Perhaps because of this variety and heterogeneity, little organization or conceptual oversight on how one should get the wild data into a tamed state is available for temporal data. Analysts are expected to do their own data preprocessing and take care of anything else needed to allow further analysis, which leads to a myriad of ad hoc solutions and duplicated efforts.
Wickham and Grolemund (2016) proposed the tidy data workflow, to give a conceptual framework for exploring data (as described in Figure 3.1). In the temporal domain, data with time information arrives at the “import” stage. A new abstraction, tsibble, introduced in this paper, is the gatekeeper at the “tidy” stage, to verify if the raw temporal data is appropriate for downstream analytics. The exploration loop will be aided with declarative grammars, yielding more robust and accurate analyses.

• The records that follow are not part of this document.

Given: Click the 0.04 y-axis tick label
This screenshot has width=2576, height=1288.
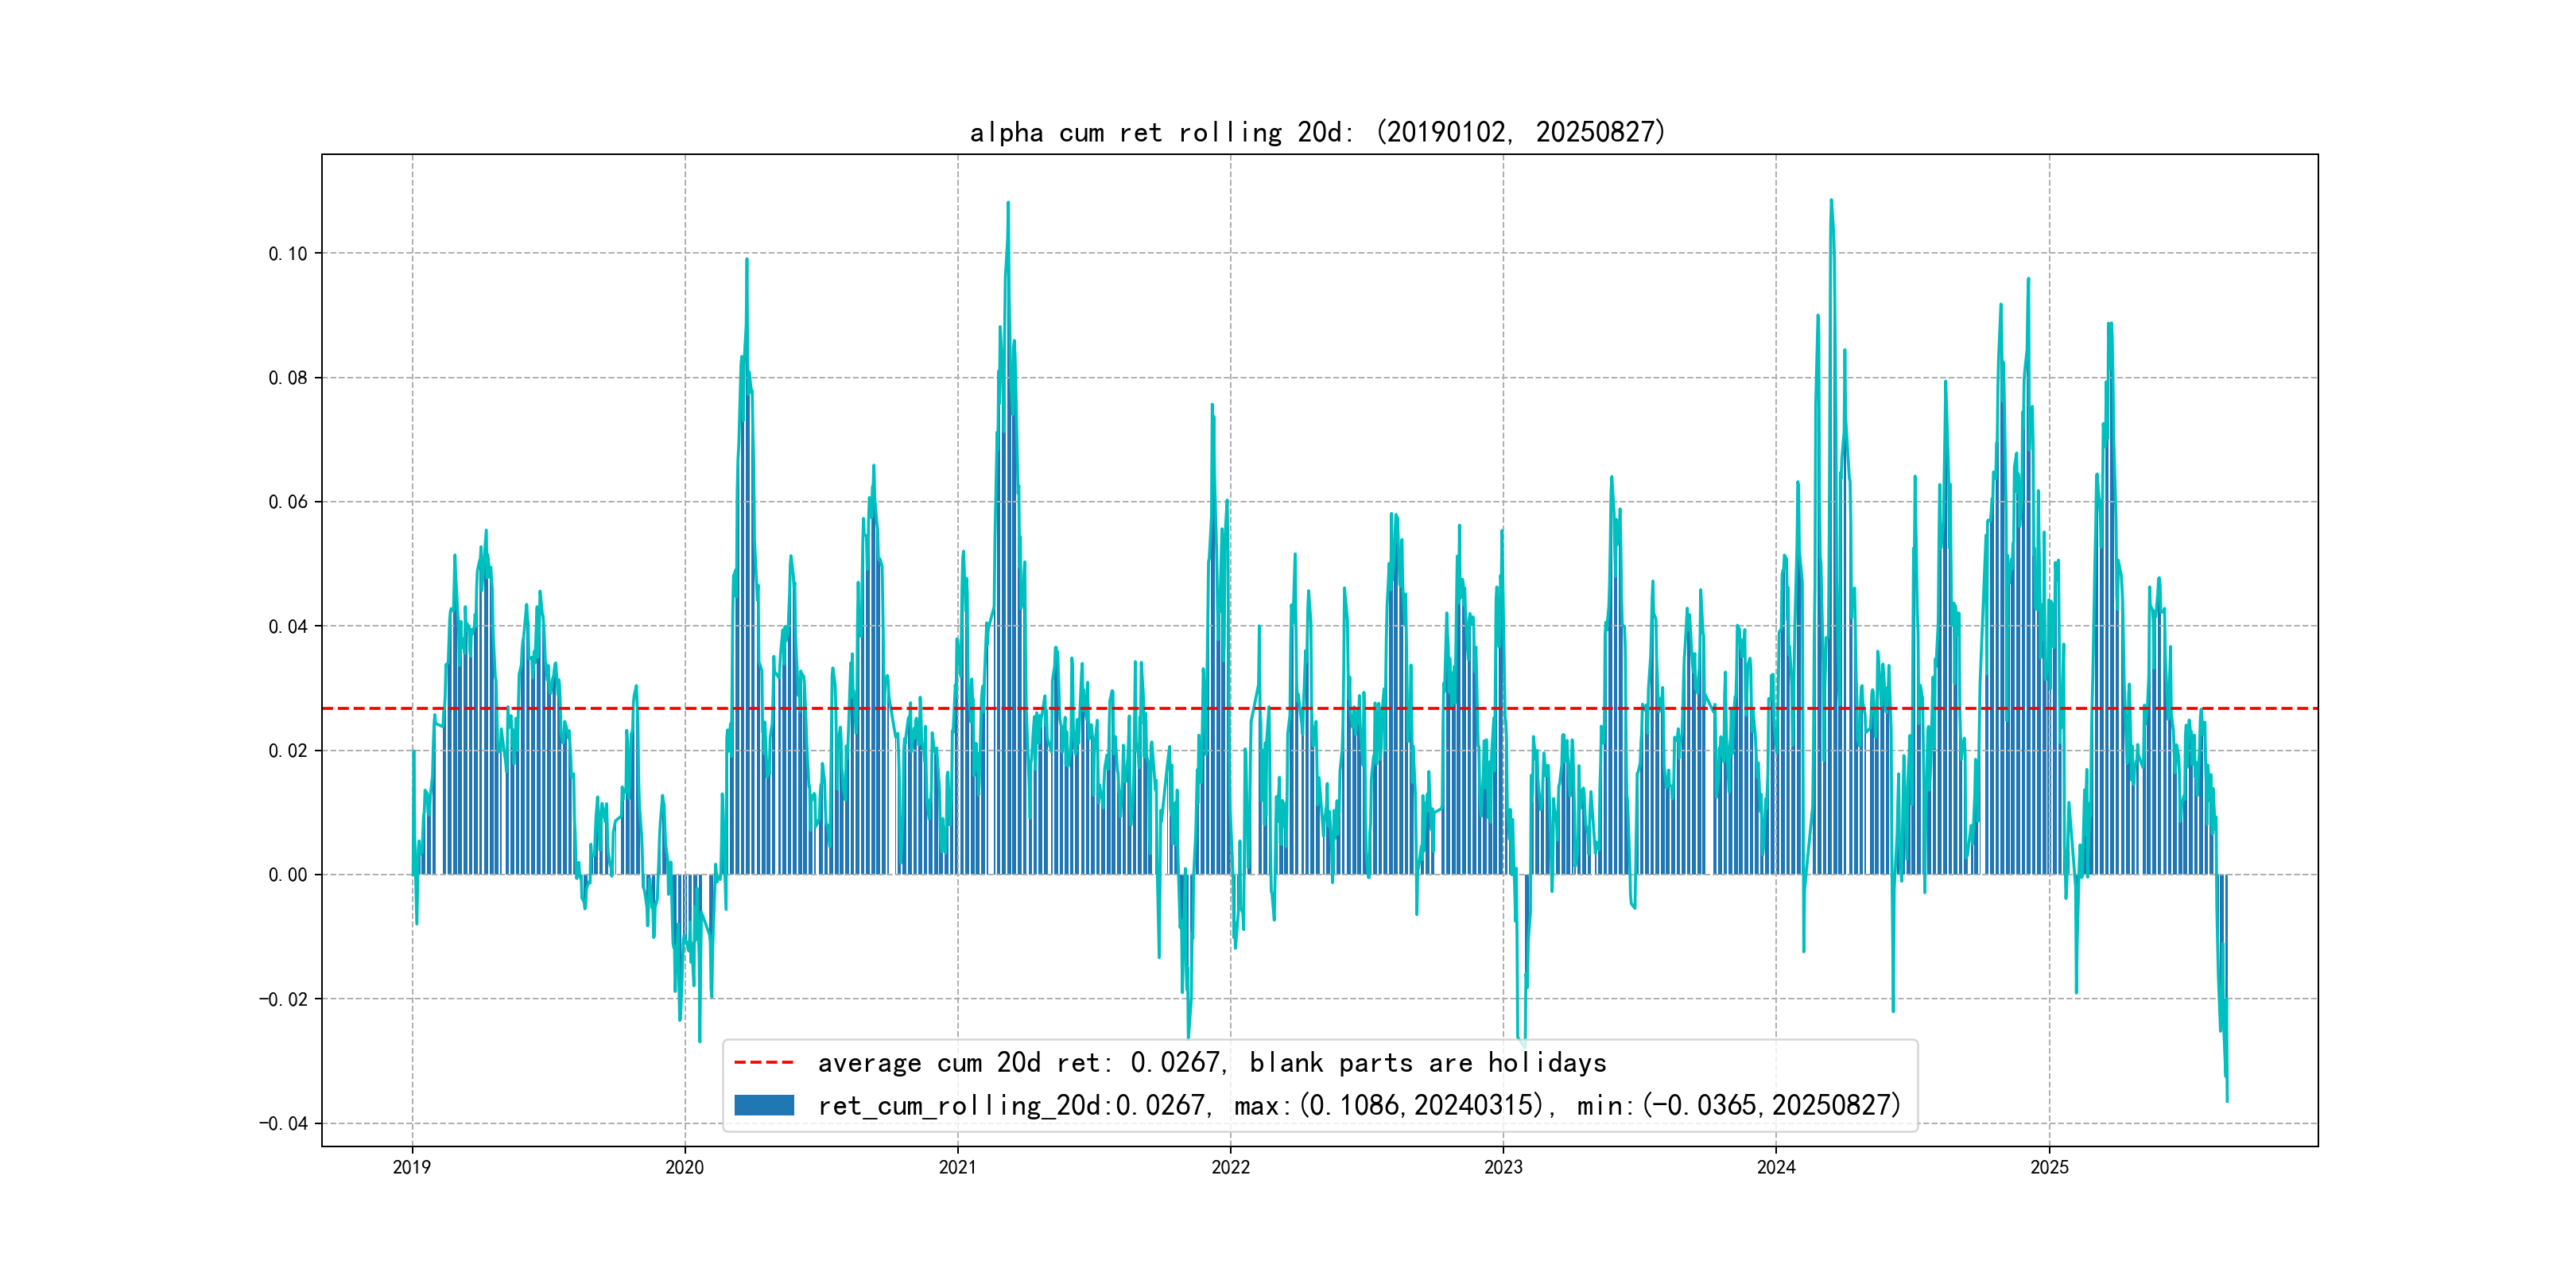Looking at the screenshot, I should [x=288, y=627].
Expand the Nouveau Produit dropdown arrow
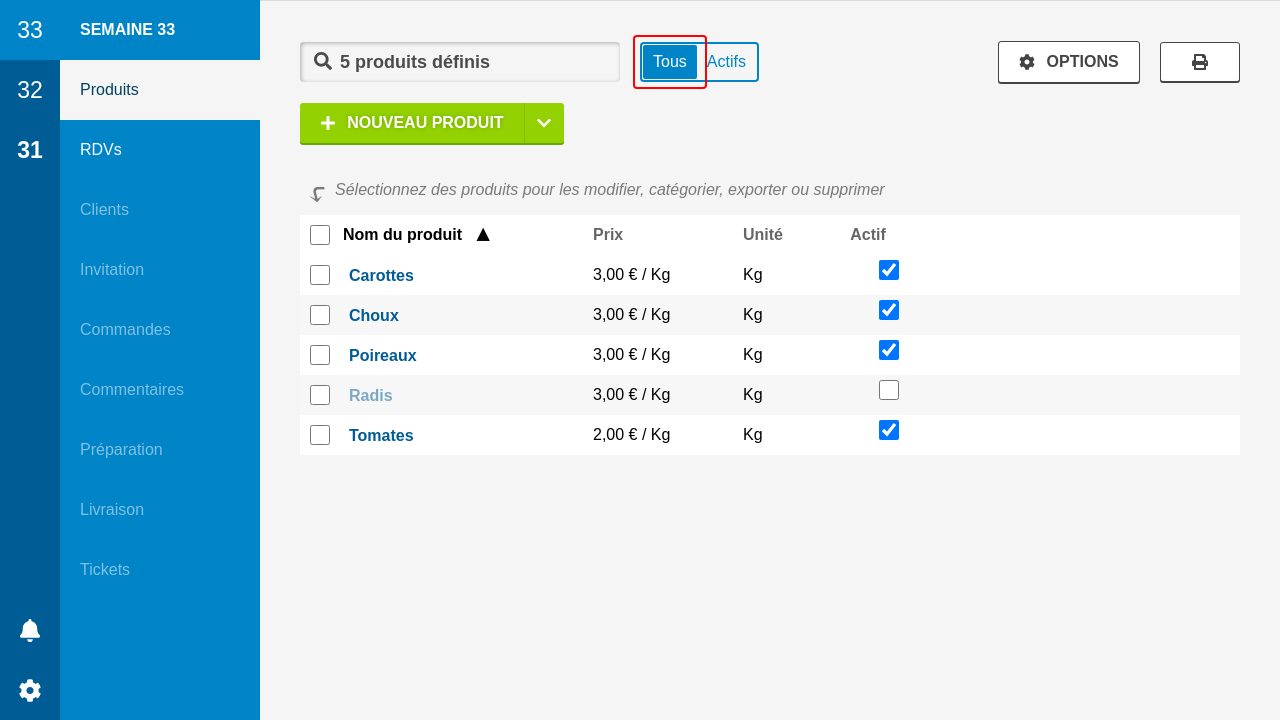The height and width of the screenshot is (720, 1280). [x=544, y=123]
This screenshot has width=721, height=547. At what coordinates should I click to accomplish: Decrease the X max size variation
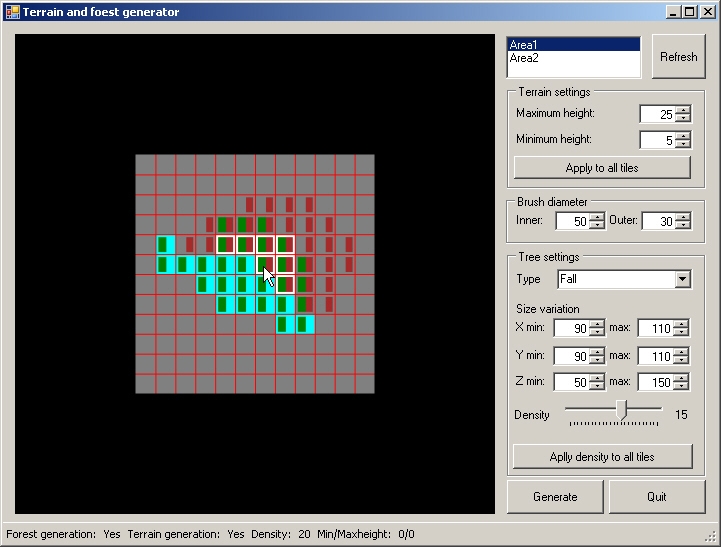click(x=681, y=332)
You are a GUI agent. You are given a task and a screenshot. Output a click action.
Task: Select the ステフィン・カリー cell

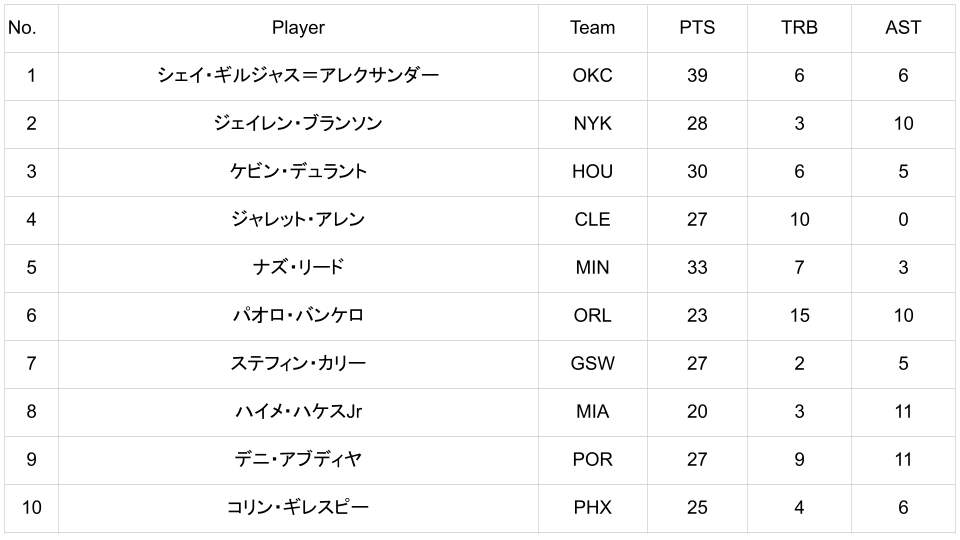(x=298, y=364)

The paper is structured as follows. Section 3.2 reviews temporal data structures corresponding to time series and longitudinal analysis, and discusses “tidy data”. Section 3.3 proposes contextual semantics for temporal data, built on top of tidy data principles. The concept of data pipelines, with respect to the time domain, is discussed in depth in Section 3.4, followed by a discussion of the design choices made in the software implementation in Section 3.5. Two case studies are presented in Section 3.6 illustrating temporal data exploration using the new infrastructure. Section 3.7 summarizes current work and discusses future directions.